Stored data:
§ §
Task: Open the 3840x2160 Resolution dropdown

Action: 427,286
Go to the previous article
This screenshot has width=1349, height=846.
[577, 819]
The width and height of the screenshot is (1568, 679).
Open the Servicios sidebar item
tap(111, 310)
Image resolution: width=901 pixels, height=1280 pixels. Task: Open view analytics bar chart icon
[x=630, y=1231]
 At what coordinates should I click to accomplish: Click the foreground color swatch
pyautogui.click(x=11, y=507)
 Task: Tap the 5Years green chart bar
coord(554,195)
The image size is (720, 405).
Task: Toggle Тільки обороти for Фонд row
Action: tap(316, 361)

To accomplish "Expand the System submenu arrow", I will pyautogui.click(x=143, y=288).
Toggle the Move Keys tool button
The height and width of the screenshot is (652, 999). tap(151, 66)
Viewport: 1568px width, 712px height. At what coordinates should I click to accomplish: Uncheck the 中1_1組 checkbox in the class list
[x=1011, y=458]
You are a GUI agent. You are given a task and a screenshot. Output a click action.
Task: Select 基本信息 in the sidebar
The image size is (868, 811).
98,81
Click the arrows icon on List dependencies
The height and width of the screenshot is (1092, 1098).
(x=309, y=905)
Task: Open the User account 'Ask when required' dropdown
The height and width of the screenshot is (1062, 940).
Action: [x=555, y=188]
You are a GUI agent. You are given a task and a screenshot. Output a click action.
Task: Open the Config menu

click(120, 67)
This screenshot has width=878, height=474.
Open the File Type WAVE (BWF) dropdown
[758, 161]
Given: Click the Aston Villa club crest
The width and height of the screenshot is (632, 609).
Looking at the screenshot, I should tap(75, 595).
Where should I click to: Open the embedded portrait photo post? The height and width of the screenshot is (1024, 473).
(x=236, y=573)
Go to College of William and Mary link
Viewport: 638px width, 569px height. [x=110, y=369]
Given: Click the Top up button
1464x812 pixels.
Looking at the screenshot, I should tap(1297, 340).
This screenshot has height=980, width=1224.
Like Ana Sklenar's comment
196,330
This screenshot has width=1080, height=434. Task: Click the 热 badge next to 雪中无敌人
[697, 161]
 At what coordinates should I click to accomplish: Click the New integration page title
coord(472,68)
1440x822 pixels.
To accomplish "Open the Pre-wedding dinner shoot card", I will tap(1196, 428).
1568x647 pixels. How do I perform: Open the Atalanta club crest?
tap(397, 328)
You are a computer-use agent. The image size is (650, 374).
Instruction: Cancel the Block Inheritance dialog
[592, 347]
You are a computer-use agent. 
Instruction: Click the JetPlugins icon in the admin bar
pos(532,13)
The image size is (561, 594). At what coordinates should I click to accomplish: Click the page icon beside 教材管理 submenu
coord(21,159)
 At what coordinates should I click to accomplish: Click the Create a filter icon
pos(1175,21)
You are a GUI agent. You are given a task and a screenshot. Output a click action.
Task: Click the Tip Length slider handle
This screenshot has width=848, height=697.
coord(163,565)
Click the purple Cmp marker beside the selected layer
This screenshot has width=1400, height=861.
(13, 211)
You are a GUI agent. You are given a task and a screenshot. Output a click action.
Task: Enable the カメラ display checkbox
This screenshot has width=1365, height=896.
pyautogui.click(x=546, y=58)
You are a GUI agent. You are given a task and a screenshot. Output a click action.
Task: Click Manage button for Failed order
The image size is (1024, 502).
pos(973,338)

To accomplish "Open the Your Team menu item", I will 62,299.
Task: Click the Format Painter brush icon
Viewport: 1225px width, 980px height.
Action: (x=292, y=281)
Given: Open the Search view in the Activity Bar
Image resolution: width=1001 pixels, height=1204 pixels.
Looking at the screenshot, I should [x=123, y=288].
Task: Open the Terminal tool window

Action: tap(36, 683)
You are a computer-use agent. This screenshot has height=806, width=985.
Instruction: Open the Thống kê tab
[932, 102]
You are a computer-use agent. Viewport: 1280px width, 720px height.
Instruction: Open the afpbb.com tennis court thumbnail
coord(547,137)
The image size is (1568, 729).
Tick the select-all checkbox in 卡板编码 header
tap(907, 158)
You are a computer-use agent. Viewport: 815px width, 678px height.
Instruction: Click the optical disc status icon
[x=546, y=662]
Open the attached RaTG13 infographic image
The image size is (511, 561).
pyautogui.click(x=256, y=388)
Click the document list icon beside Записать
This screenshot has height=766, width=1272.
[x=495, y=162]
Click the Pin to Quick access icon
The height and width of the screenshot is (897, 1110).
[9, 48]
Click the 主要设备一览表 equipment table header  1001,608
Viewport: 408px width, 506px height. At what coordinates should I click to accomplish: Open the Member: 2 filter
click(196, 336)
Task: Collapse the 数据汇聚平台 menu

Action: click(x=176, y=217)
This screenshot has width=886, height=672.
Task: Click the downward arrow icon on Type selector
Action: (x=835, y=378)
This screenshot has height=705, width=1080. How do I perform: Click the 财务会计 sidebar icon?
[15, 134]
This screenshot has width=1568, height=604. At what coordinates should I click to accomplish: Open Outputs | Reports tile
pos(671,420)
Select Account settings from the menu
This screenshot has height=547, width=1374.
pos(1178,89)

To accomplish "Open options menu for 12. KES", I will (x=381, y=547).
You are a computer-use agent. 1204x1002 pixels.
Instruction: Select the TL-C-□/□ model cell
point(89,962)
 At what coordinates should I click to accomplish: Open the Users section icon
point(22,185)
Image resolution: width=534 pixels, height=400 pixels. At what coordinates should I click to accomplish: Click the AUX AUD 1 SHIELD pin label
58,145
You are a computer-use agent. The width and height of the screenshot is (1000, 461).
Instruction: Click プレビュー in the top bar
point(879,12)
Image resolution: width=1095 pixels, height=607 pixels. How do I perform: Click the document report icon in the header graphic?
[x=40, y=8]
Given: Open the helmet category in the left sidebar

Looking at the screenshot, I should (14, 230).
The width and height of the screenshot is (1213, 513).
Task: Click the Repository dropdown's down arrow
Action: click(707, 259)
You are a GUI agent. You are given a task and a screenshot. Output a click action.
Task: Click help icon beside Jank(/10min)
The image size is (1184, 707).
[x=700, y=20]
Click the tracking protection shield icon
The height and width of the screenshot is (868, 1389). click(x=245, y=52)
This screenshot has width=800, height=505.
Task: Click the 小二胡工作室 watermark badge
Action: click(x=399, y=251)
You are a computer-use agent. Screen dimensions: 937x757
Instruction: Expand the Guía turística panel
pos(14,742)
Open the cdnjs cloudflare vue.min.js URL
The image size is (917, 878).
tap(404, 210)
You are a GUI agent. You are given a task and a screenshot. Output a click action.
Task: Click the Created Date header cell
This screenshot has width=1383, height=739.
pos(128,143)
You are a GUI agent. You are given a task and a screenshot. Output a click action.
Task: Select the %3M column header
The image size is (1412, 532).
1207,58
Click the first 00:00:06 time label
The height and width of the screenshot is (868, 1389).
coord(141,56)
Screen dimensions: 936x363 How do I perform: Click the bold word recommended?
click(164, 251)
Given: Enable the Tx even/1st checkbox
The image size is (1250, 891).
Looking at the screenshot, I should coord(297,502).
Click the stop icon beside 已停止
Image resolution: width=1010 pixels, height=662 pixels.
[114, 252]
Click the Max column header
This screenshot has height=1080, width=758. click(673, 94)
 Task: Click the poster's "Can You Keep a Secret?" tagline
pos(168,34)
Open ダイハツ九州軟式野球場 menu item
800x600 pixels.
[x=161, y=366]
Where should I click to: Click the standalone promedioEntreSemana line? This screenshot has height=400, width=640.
§ §
- [Job]:
Could you retype the lines between the one holding "Select Account settings from the menu" and the one holding "[x=700, y=20]", inclusive, without changing anything?

- [Task output]:
Select Account settings from the menu
This screenshot has height=547, width=1374.
pos(1178,89)

To accomplish "Open options menu for 12. KES", I will (x=381, y=547).
You are a computer-use agent. 1204x1002 pixels.
Instruction: Select the TL-C-□/□ model cell
point(89,962)
 At what coordinates should I click to accomplish: Open the Users section icon
point(22,185)
Image resolution: width=534 pixels, height=400 pixels. At what coordinates should I click to accomplish: Click the AUX AUD 1 SHIELD pin label
58,145
You are a computer-use agent. The width and height of the screenshot is (1000, 461).
Instruction: Click プレビュー in the top bar
point(879,12)
Image resolution: width=1095 pixels, height=607 pixels. How do I perform: Click the document report icon in the header graphic?
[x=40, y=8]
Given: Open the helmet category in the left sidebar

Looking at the screenshot, I should (14, 230).
The width and height of the screenshot is (1213, 513).
Task: Click the Repository dropdown's down arrow
Action: click(707, 259)
You are a GUI agent. You are given a task and a screenshot. Output a click action.
Task: Click help icon beside Jank(/10min)
The image size is (1184, 707).
[x=700, y=20]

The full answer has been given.